● **Description of the task**
Show every line of the material below that contains the word "link", copying each such line in full.

>> Begin

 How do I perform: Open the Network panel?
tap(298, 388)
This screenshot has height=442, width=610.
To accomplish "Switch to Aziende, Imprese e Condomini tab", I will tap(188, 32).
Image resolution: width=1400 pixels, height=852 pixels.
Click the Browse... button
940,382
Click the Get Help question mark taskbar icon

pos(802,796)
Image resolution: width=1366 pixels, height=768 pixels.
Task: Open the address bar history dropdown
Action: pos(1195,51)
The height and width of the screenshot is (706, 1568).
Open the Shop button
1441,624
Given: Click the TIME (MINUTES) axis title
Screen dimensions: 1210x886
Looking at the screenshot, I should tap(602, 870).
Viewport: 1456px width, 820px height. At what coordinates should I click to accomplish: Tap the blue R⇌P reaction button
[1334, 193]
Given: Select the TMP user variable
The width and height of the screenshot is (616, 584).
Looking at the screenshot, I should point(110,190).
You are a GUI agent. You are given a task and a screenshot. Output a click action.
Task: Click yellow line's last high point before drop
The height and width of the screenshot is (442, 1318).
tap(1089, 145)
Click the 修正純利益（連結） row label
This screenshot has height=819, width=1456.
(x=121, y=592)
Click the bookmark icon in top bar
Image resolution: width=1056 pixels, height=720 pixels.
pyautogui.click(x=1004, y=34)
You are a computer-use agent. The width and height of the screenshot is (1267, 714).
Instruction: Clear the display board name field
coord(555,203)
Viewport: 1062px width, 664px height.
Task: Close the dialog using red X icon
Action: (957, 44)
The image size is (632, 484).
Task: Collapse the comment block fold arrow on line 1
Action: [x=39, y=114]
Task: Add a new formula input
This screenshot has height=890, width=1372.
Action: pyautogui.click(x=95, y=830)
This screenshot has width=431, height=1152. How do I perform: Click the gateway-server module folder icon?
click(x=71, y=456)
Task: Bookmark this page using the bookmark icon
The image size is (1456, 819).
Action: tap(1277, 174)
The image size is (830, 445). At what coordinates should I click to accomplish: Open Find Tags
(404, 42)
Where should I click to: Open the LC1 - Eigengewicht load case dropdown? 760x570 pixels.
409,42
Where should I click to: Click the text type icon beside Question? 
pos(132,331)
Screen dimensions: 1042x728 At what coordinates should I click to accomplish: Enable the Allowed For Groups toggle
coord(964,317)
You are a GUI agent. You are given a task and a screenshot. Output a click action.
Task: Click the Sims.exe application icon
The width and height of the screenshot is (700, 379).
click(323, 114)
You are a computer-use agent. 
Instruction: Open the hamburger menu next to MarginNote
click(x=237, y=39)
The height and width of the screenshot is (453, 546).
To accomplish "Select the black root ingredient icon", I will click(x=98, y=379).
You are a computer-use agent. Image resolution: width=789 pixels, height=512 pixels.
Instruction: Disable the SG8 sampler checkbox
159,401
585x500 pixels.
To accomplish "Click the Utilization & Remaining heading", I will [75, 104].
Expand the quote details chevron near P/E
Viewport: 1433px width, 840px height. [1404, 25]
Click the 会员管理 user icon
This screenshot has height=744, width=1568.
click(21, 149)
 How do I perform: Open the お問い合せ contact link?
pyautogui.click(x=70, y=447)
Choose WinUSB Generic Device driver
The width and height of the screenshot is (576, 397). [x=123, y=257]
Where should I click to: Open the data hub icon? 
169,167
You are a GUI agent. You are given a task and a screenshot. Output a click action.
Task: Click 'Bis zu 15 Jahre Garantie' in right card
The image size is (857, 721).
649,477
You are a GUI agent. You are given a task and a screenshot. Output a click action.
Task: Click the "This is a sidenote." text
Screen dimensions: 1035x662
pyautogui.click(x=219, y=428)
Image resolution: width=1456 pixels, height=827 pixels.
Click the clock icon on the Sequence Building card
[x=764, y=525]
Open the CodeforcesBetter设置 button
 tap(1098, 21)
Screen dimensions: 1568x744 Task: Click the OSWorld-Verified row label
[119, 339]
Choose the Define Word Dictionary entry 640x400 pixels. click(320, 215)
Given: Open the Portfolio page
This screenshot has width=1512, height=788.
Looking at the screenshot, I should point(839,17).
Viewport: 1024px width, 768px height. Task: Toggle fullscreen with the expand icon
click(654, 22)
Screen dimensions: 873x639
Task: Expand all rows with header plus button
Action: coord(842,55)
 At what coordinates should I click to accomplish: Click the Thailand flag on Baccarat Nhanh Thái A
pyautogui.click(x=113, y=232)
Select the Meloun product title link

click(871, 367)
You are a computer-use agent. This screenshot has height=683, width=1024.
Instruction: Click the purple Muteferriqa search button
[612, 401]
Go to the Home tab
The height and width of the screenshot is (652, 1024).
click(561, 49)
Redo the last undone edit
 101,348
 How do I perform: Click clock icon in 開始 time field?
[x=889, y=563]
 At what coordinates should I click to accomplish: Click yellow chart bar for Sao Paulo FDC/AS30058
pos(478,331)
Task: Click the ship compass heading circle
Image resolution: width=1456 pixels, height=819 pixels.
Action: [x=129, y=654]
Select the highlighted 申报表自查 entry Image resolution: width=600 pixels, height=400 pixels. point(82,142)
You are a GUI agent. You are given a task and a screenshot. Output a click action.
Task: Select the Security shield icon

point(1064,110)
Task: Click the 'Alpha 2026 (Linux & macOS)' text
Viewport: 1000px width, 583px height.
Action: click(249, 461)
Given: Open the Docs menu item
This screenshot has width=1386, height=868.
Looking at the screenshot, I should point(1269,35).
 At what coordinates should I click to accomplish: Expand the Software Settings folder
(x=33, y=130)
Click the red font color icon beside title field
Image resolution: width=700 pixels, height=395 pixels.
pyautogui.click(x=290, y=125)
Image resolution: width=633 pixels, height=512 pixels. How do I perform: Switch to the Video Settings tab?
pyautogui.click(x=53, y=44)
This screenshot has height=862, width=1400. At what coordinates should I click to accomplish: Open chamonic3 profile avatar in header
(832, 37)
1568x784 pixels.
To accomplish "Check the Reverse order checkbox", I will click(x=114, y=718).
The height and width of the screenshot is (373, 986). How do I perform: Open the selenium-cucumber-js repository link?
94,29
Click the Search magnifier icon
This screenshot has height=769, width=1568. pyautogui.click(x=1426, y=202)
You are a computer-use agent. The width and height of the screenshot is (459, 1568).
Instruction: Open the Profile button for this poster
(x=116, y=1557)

>> End

● **Finished task**
 How do I perform: Open the お問い合せ contact link?
Select the Meloun product title link
The height and width of the screenshot is (373, 986). How do I perform: Open the selenium-cucumber-js repository link?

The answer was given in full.